• **WHAT YOU ARE ASKED TO DO**
Set down the entries again word for word, without any of the images.

• **GIVEN ENTRIES**

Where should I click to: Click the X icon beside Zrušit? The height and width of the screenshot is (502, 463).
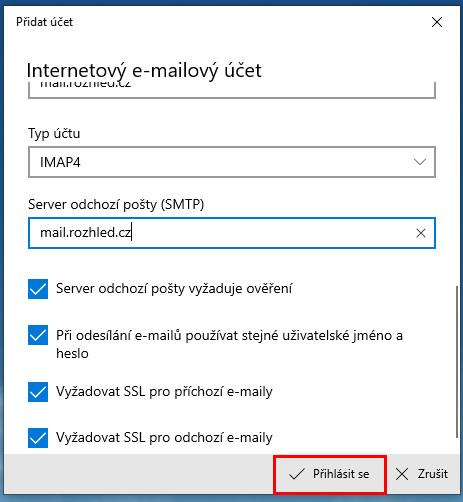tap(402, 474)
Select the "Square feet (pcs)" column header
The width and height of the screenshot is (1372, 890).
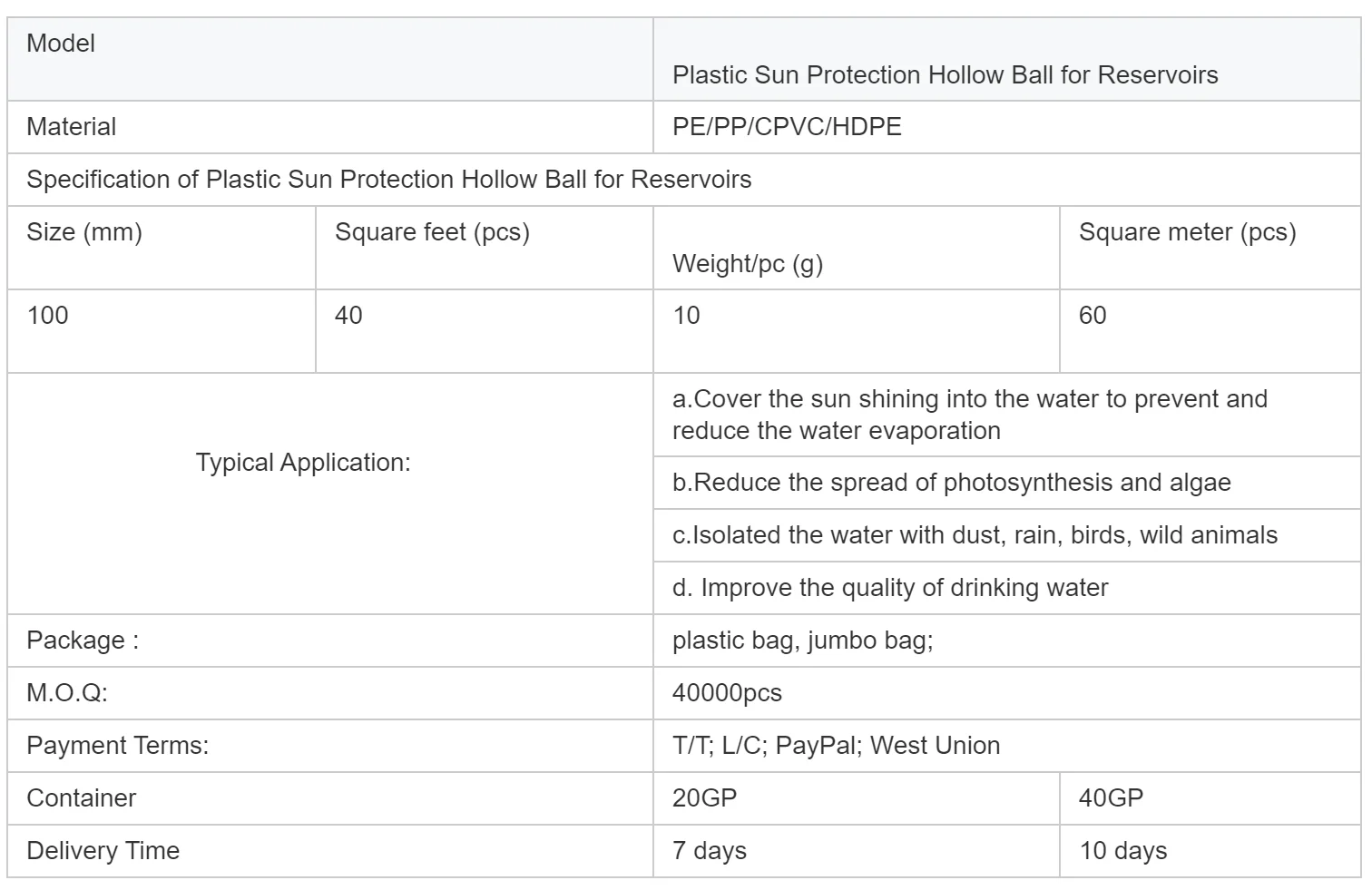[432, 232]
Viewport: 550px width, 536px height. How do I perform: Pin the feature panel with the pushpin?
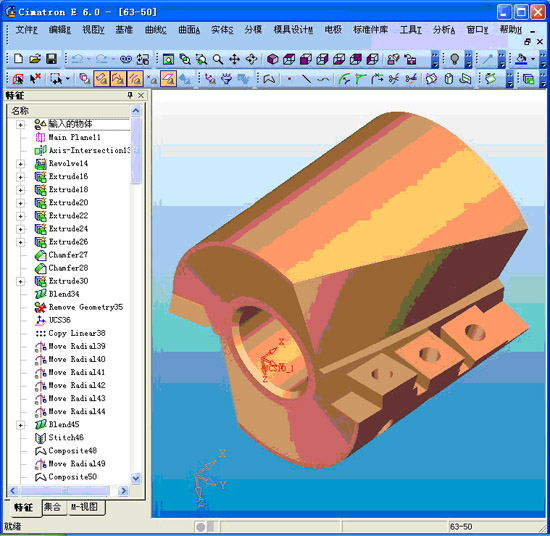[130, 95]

• **FINISHED TASK**
Where should I click to: Click the X icon beside Zrušit? The height and width of the screenshot is (502, 463).
tap(402, 474)
Select the "Square feet (pcs)" column header
The width and height of the screenshot is (1372, 890).
[432, 232]
Viewport: 550px width, 536px height. How do I perform: Pin the feature panel with the pushpin?
[130, 95]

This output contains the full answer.